The Fox From Up Above and the Fox From Down Below
- Author: José María Arguedas
- Original title: El zorro de arriba y el zorro de abajo
- Translator: Frances Horning Barraclough
- Language: Spanish
- Publisher: Losada (Buenos Aires)
- Publication date: 1971
- Publication place: Peru
- Published in English: 2000
- Media type: Print
- Pages: 325
- ISBN: 978-0822957188
- Preceded by: Todas las Sangres (1964)

= The Fox From Up Above and the Fox From Down Below =

Posthumous novel by José María Arguedas

The Fox From Up Above and the Fox From Down Below (El zorro de arriba y el zorro de abajo) is the sixth and final novel by Peruvian writer José María Arguedas published posthumously in 1971. It is an unfinished novel, interspersed with some personal and intimate diaries where the author relates the torments overwhelming him while writing the novel, finally announcing his impending suicide. Complementing the work are two letters and an epilogue. The novel depicts the consequences of accelerated modernization of the port of Chimbote, motivated by the fishing boom; thousands of Andean immigrants arrive, attracted by the opportunity to earn a living in a thriving industrial city, while at the same time they assimilate themselves under the guise of 'modernity', all of which, from the point of the writer, brings dire consequences: loss of Andean cultural identity and its moral degeneracy, succumbing to the vices of the city in bars and brothels.

==Context==

According to the author's correspondence, the draft of the novel was first conceived in the early months of 1966. In letters to the Spanish editor Carlos Barral dated from that year, Arguedas tells him about a draft novel that would concern anchovy fishermen and the revolution produced by the fishmeal industry on the Peruvian coast. From other sources we know that the novelistic project was originally set in Puerto Supe, which also experienced the fishing boom, but was later displaced by Chimbote, where Arguedas traveled to several times to document and interview fishermen and port workers. It was mid-1968 when it occurred to him to sandwich between the fictional chapters of his novel some personal diaries, the first of which drew on the 10th, 11th, 13th, 15th and 16 May. This "first diary" appeared in the journal Amaru and sparked controversy with the Argentine writer Julio Cortázar, following intemperate criticism that he made regionalist or 'telluric' literature. It was a difficult time for the writer as he encountered a strong depressive crisis, which had already lead him to a previous suicide attempt (in 1966); he lived in continual battle against insomnia and pains in the neck and back.
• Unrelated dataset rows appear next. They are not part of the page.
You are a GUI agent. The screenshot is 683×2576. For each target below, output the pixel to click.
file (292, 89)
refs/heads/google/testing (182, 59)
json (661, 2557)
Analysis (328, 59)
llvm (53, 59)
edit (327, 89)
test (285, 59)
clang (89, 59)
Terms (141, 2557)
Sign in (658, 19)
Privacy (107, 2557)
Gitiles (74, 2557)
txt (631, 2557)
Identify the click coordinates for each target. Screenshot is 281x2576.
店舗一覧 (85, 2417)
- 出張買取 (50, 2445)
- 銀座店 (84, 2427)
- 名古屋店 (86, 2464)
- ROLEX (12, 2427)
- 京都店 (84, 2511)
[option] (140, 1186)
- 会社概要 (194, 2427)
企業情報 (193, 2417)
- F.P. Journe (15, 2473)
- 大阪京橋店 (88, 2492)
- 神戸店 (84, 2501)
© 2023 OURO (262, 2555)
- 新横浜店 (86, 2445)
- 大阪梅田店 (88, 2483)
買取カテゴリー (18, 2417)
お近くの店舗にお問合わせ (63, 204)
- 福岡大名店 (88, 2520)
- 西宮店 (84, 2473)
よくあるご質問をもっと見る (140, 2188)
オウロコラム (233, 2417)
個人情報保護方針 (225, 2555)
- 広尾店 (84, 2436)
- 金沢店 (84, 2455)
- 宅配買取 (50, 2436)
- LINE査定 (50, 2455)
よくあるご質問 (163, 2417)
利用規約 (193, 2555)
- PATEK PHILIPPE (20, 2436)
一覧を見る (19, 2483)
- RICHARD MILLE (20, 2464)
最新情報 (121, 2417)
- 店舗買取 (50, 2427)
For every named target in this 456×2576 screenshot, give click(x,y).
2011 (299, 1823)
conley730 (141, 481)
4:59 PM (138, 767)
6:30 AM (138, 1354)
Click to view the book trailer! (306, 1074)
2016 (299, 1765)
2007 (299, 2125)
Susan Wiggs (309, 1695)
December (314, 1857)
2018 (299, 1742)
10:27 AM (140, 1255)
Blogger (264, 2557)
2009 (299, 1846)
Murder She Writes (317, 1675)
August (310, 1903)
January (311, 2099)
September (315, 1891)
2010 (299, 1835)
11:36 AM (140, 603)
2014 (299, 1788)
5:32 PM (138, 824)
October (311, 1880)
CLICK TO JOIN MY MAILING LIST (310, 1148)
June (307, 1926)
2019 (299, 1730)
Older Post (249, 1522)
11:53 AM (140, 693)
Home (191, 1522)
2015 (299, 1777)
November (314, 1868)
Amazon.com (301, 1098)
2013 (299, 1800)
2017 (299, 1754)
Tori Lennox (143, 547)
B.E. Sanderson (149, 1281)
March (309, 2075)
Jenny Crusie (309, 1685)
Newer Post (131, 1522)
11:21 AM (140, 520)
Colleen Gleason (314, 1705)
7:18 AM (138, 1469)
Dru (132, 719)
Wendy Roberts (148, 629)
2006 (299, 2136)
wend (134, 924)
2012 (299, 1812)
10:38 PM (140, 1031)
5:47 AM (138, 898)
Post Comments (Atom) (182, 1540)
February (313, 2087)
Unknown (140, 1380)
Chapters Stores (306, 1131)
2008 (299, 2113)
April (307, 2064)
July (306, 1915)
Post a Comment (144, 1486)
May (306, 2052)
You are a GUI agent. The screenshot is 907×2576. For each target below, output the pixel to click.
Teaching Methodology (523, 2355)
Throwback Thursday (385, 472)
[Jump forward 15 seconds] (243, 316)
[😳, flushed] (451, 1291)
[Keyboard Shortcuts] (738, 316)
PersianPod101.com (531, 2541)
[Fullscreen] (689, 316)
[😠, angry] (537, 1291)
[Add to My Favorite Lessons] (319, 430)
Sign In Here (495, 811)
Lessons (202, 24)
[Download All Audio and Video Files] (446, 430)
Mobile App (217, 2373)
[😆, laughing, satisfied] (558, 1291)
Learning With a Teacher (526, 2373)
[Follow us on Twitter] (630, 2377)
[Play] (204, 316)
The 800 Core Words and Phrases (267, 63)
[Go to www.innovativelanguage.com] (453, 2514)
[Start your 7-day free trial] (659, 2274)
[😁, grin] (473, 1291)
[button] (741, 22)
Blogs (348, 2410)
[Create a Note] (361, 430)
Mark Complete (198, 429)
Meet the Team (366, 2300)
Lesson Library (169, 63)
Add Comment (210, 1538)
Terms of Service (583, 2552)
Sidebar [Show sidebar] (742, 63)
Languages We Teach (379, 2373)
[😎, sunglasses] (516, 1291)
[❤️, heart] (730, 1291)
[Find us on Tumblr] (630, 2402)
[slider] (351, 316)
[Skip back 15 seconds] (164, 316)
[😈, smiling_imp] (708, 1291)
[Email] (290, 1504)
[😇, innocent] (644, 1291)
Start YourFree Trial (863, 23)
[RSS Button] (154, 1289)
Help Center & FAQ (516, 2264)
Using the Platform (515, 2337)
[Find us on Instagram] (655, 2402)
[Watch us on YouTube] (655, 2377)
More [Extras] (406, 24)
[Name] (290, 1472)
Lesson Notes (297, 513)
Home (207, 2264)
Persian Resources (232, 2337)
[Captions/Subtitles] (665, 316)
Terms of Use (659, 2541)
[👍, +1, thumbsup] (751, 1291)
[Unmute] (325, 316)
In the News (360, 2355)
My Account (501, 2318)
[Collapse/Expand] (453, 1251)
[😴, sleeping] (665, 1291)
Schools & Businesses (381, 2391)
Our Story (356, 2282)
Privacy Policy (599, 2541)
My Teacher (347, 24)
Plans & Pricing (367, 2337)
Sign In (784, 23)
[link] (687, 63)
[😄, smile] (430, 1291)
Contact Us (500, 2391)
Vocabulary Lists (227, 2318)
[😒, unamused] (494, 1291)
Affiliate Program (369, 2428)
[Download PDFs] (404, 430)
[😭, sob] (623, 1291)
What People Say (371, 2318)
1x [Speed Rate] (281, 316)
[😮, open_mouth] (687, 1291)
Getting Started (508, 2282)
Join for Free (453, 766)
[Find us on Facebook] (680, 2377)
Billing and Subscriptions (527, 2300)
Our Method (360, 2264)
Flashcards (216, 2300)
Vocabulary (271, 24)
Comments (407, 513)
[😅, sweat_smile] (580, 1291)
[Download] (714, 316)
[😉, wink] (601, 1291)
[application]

Yet he endeavoured to carry out the project and wrote four chapters (which form the first part of the book), by his accounts on the second and third day sandwiched into the work. The second diary is dated in Museo de Sitio de Puruchuco in Lima, February 1969, and the third day in Chile, in May of that year. In Chile the author also developed the second part of the book, but later announced himself to be mentally unfit to continue. That's when he prepared his suicide and purchased a revolver. In what was labelled as his "Last Diary?" (whose revision is dated October of that year) he said his life would be ended by a bullet; a month later he carried out his threat (November 1969). This was finally inserted into the work, along with an epilogue: a letter the author sent to the editor Gonzalo Losada giving his final provisions on the publication of the work, despite it having been truncated. It has been said with certainty that the writer's death ends the novel.